» **Supplied information**:
.....
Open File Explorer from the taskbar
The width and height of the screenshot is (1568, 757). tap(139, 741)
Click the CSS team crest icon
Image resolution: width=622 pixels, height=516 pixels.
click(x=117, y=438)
.....
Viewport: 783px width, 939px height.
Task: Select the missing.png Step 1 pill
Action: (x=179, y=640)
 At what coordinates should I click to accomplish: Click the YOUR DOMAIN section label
.....
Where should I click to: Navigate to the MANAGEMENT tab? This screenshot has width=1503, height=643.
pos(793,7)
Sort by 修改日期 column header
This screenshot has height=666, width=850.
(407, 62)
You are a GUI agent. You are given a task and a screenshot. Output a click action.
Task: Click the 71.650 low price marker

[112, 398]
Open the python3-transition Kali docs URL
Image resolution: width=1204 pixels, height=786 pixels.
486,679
.....
» **Required work**: Using the records above, write out exactly the lines between the one holding "Where should I" and the one holding "You are a GUI", inclusive; leave everything else out.

» **Result of this exercise**:
Where should I click to: Navigate to the MANAGEMENT tab? This screenshot has width=1503, height=643.
pos(793,7)
Sort by 修改日期 column header
This screenshot has height=666, width=850.
(407, 62)
You are a GUI agent. You are given a task and a screenshot. Output a click action.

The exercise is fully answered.